In a stem cell transplant for WAS, stem cells from a donor's bone marrow are introduced into the child's system. Once transplanted, they can become white blood cells that rebuild and replenish the child's immune system.
Not every child with WAS will benefit from a stem cell transplant, but the odds of success are very good when:
- the bone marrow comes from a matched sibling (the optimal scenario) or, if this is not possible, from a parent or other family member
- the transplant takes place within the child's first few weeks to first 3 months of life
Q: If my child has a stem cell transplant, does this mean he’s cured?
A: If the transplant works – meaning the stem cells develop into normal, functional white blood cells that create a new, working immune system for your child – he may be considered cured. Many kids who undergo a stem cell transplant go on to experience a full return of healthy immune function. The younger the child is when the transplant occurs, the better the odds of being completely cured.
Q: Can my child go on to live a normal adult life, including having a family?
A: If your child's immune system is restored to good working order, he should be able to enjoy a rich, active adult life, including having a family. It is important to note, though, that genetic counseling is essential for prospective parents with a family history of WAS or any other immune deficiency.

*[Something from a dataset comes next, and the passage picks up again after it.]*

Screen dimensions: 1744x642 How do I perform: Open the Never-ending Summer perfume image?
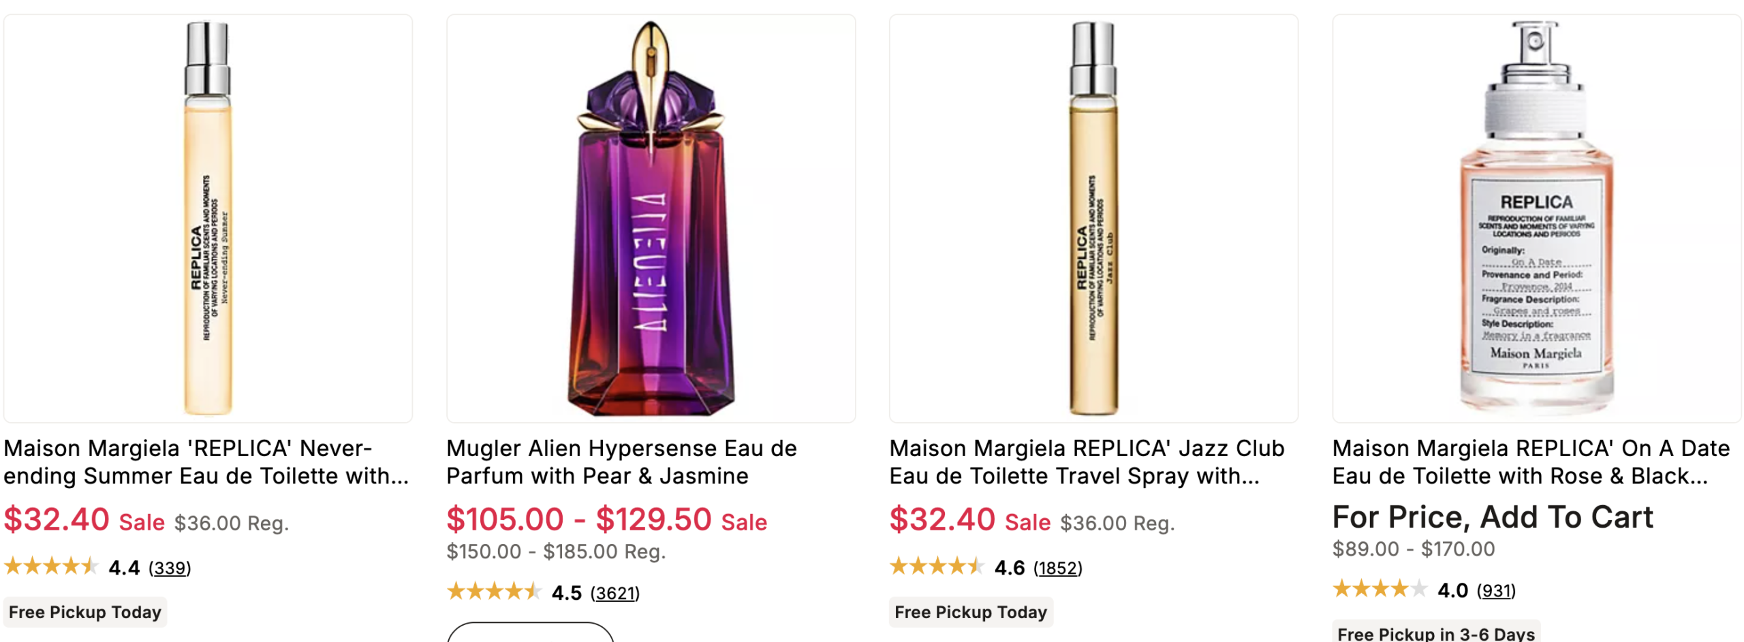click(207, 218)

Questions to ask your doctor
You and your family play an essential role in your child’s treatment for Wiskott-Aldrich syndrome. It’s important that you share your observations and ideas with your child’s treating physician, and that you have all the information you need to fully understand the treatment team’s explanations and recommendations.
You’ve probably thought of many questions to ask about your child’s symptoms and prognosis. It’s often very helpful to jot down your thoughts and questions ahead of time and bring them with you, along with a notebook, to your child’s appointment. That way, you will have all of your questions in front of you when you meet with your child’s treating clinician and can make notes to take home with you. (If your child is old enough, you can encourage him to write down questions, too.)

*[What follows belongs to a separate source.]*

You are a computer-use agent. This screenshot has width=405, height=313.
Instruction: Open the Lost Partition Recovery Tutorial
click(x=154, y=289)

Initial questions to ask your doctor might include:
- How did you arrive at this diagnosis?
- Are there any other conditions my child might have instead of or in addition to WAS?
- Does my child require further testing or procedures?
- How extensive is the damage to his immune system?
- Should my other family members be screened for WAS?
- What medications will you prescribe and what are the possible side effects?
- How can I reduce the likelihood of my child contracting an infection?
- How can I lessen my child’s risk of uncontrolled bleeding and bruising?
- Is my child a candidate for a stem cell transplant/bone marrow transplant? If yes, how soon and what are the possible risks involved?
- How should I explain my child’s condition to others?